İki saatlik konser sırasında, her zamanki gibi politik mesajlar vermeyi de ihmal etmedi Michael Stipe. Bir Amerikalı olarak bu yıl sonunda hükümetlerinin değişecek olmasından mutluluk duyduğunu söyledi; Barack Obama’ya ve yürüttüğü kampanyaya teşekkür etti. Yaklaşık 8 yıldır Bush hükümeti altında yaşamak, birçok Amerikalı için utanç nedeni gerçekten... Stipe’ın sevincini anlamak hiç zor değil.
S.O.S.’İN ÖNEMİ
Aynı zamanda Kuruçeşme Arena’nın sezon kapanış etkinliği olan S.O.S. İstanbul hakkında da söylenmesi gereken bazı konular var. Öncelikle biz de Michael Stipe gibi birincisi gerçekleştirilen bu organizasyonu düzenleyenlere teşekkür ediyoruz.
R.E.M.’le birlikte, İngiltere’den Spiritualized, ülkemizden Ayyuka ile Mor ve Ötesi’nin de katıldığı, bütün güne yayılan bir ilk buluşma oldu S.O.S. İstanbul. Etkinlik sayesinde birçok sivil toplum örgütünün projelerini tanıtma olanağı bulması önemliydi. Konserler arasında sahnenin bu kuruluşların temsilcilerine bırakılması ve böylece dinleyiciler arasında bir “farkındalık” yaratılmaya çalışılması iyi bir fikirdi.
Fakat kanımca, konuşmaların yapıldığı sırada ses düzeyinin yetersiz kalması bir eksiklikti. Çünkü arkalara doğru gidildiğinde konuşmacıların anlattıklarını duymak neredeyse olanaksızdı. Tabii, sanki R.E.M. her hafta sonu orada konser veriyormuş gibi, müziği dinlemek yerine arkadaşlarıyla bağırarak konuşmayı tercih edenlerin, bir sivil toplum örgütünün temsilcisi konuşurken susmasını beklemek fazla iyimserlik... Dinlemeyi bilmeyen bir toplumda yaşıyoruz. Öğrenemememizin en önemli nedenlerinden biri de bu.
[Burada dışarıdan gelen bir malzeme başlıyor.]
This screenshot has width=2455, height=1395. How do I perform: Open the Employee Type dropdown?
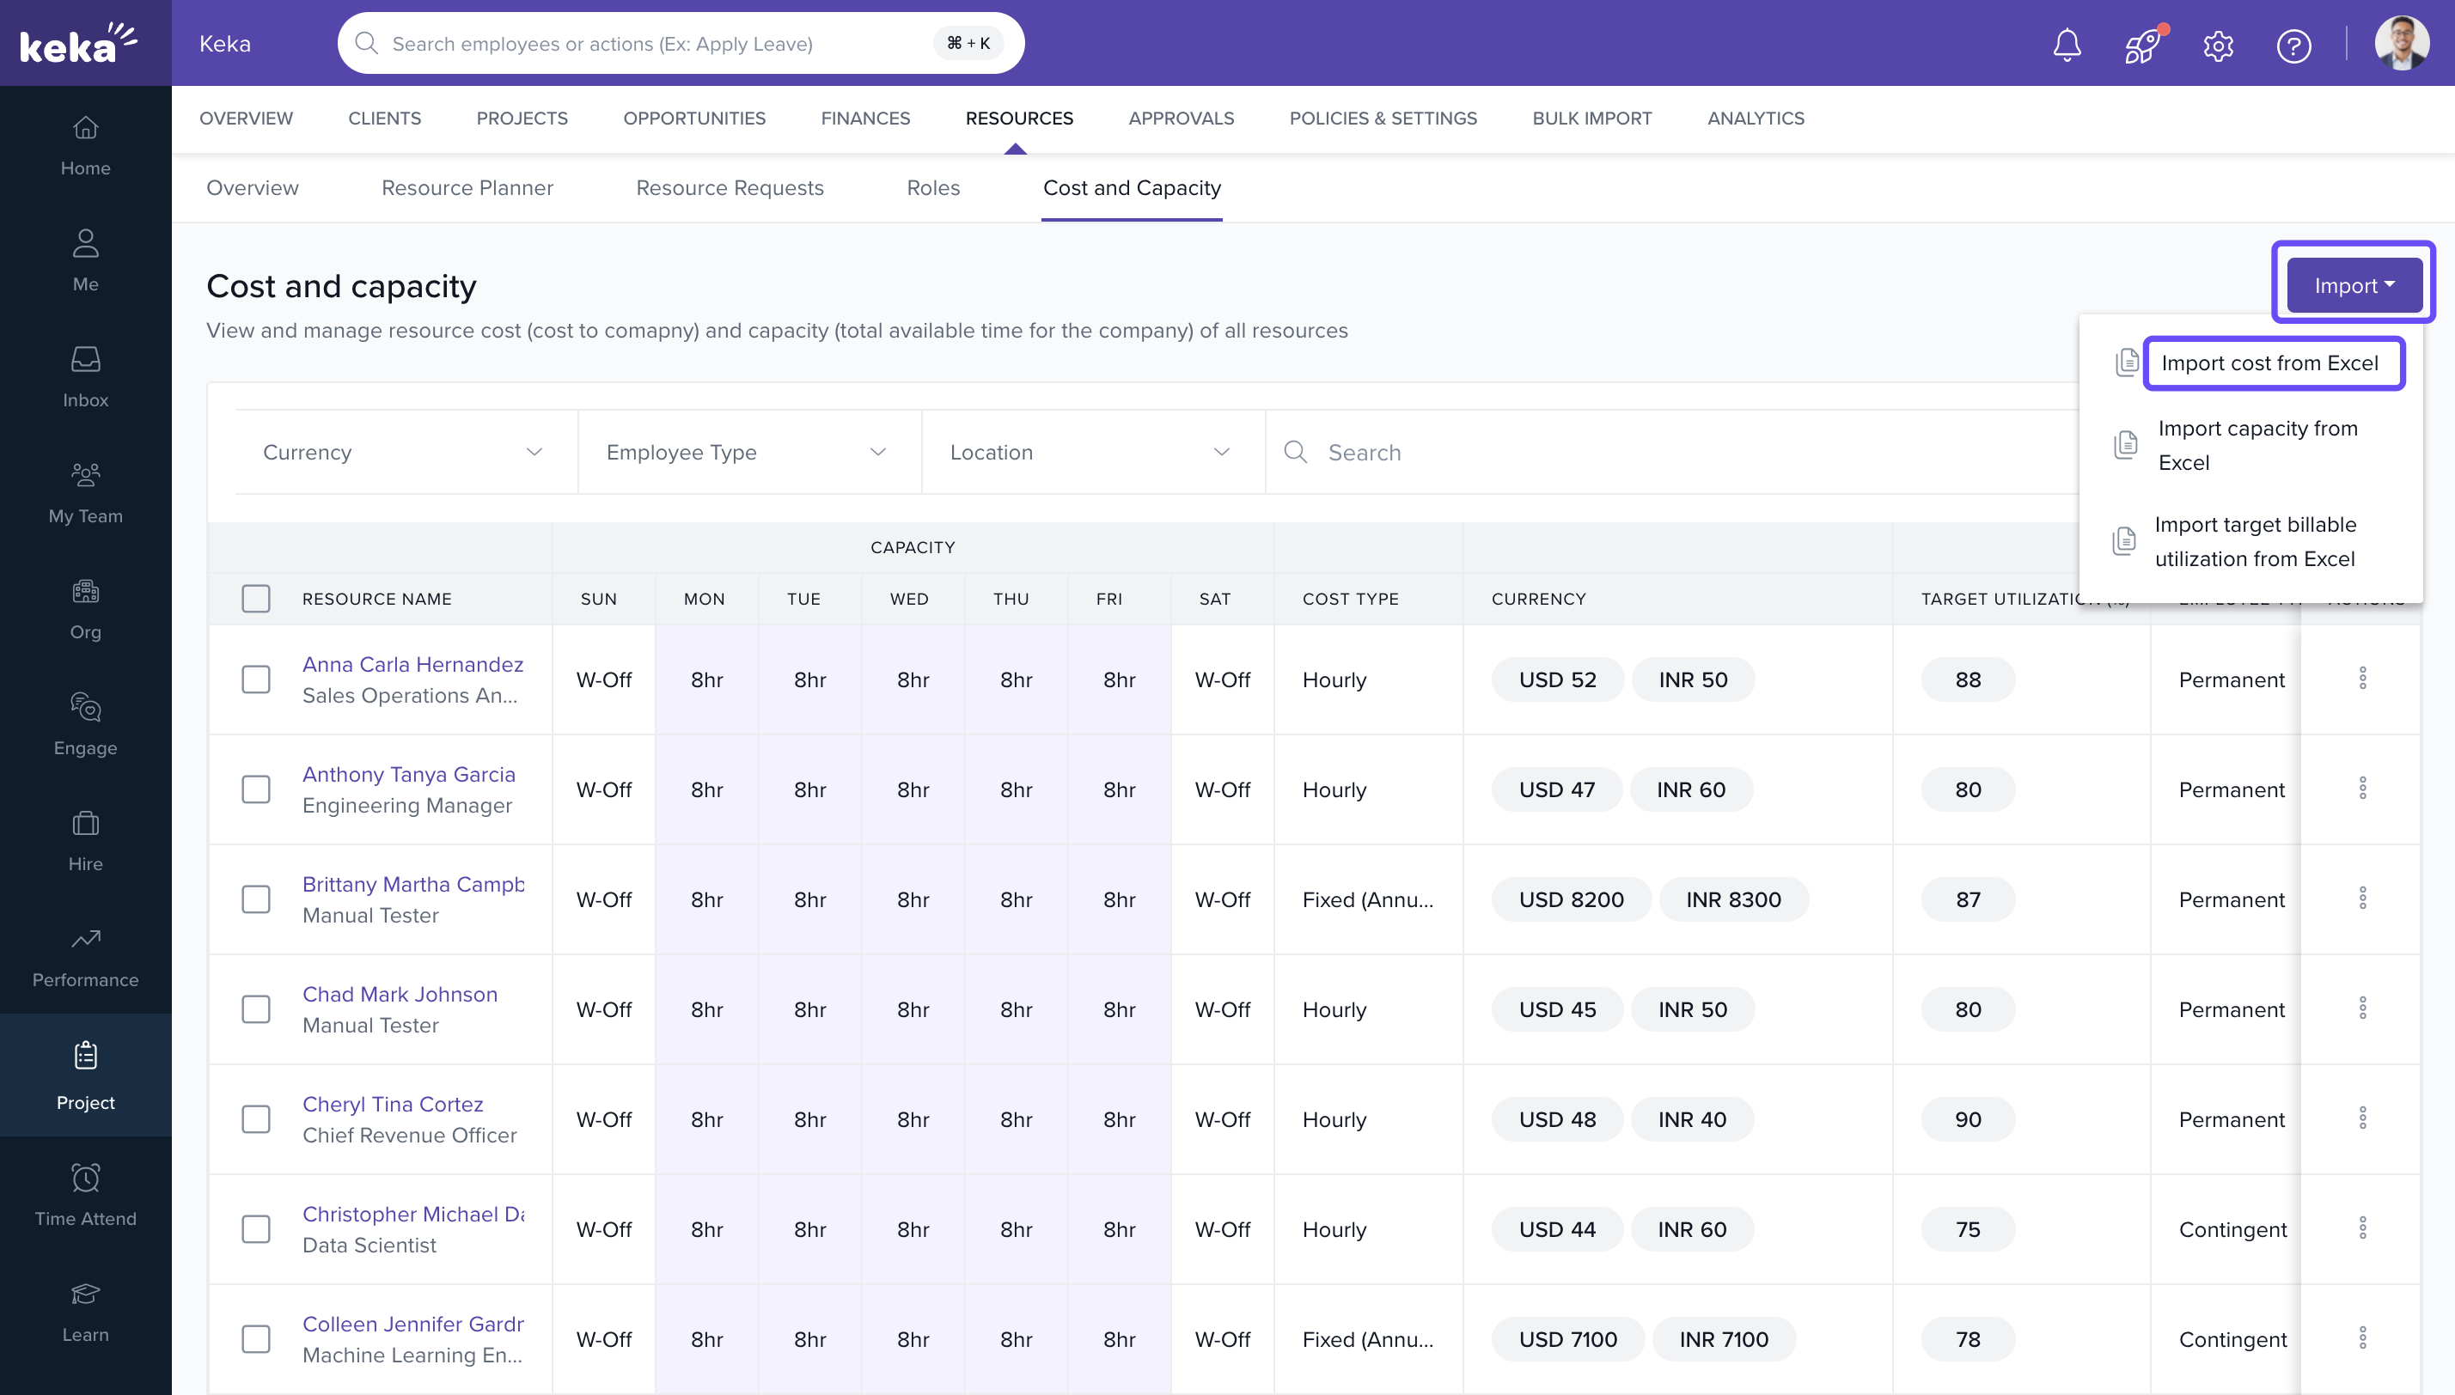pyautogui.click(x=747, y=452)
Bir toplantıya katılanların dinlemesini bilmesi eğitim meselesi... Dinleyip anlamak ise bir başka mesele...
TEMA Vakfı’nın temsilcisi çevreyi korumaktan söz ederken, bir gencin, uzayan tuvalet sırasına bakarak, “Beklemektense ben denize işemeyi tercih ederim,” diye dalga geçişi inanılır gibi değildi. İnsan Hakları Örgütü’nün projeleri aktarılırken, kadınların yüzde yetmişinin partnerleri tarafından dövüldüğünü duyan delikanlının, “Bak bunu sevdim işte!” diye bağırışına ne demeli?
Elbette o etkinliğe gelen herkesin bu kadar bilinçsiz olduğunu söylemiyorum. Ama olaylara bu şekilde yaklaşan gençler de azımsanmayacak sayıda. Geçenlerde Baskın Oran, gençlerin 12 Eylül’de neler olduğundan haberlerinin bile olmadığını söylerken haksız değildi. Bunda suç kimindir? Giderek eğitimin içini boşaltanların tabii ki!
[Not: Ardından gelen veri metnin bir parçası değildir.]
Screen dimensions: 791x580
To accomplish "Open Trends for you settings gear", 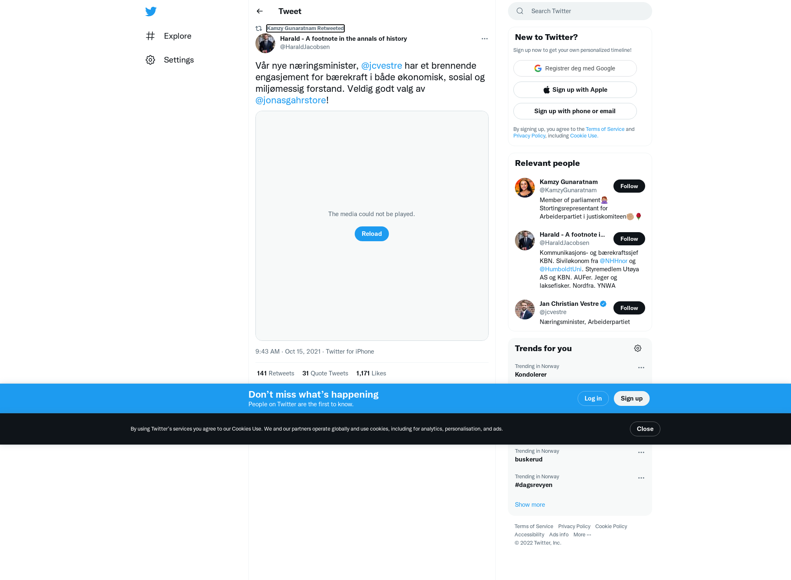I will click(x=638, y=348).
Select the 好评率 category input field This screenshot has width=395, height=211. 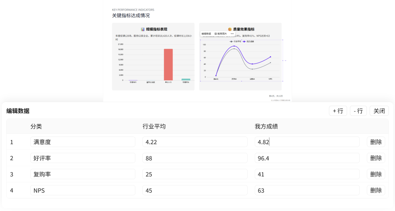[x=83, y=158]
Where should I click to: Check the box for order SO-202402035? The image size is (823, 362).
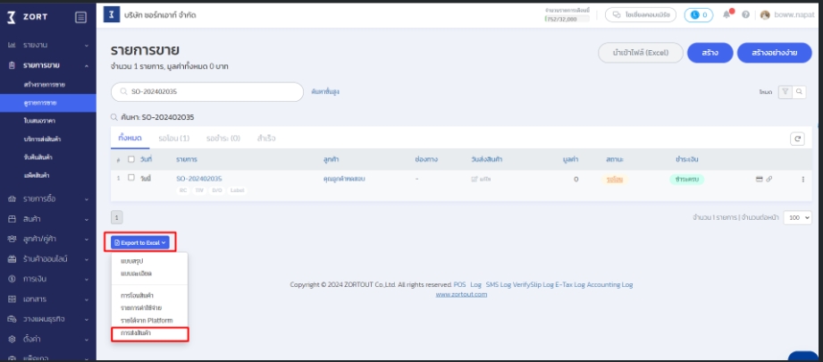coord(131,179)
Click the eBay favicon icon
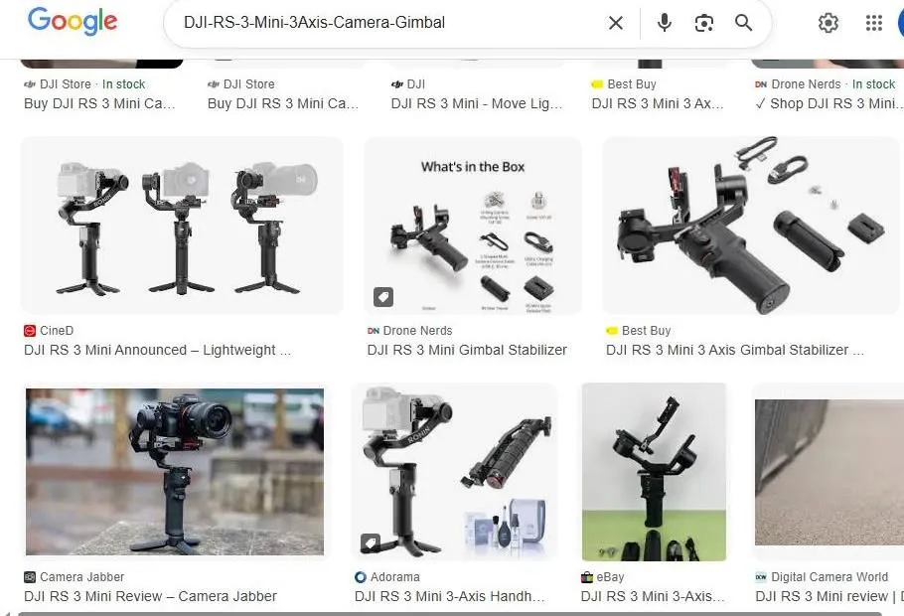Image resolution: width=904 pixels, height=616 pixels. click(585, 576)
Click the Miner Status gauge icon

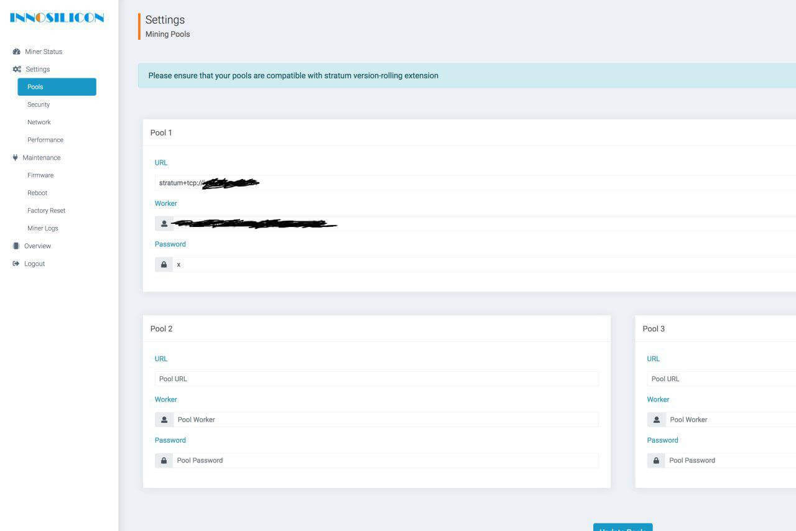point(17,52)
İşte bu nedenle S.O.S. İstanbul gibi, müziğin eğlenceden öte toplumsal duyarlılığı geliştirmeye de yarayabileceğini gösteren etkinliklere özellikle ihtiyaç var. Tepki göstermek, silkinmek ve inisiyatif alabilmek için! Hani belki uyku fizyolojizisinde REM Uykusu denilen duruma benzer bir şey olur... Hızlı göz hareketleri ile karakterize edilen, beyin aktivitesinin arttığı dönemdir bu. Bu evrede görülen rüyalar hatırlanır. Genel olarak bunun sonrasında birçok kişi uyanır. R.E.M. uzun süredir beklenen bir rüyaydı, sıra artık uyanışta...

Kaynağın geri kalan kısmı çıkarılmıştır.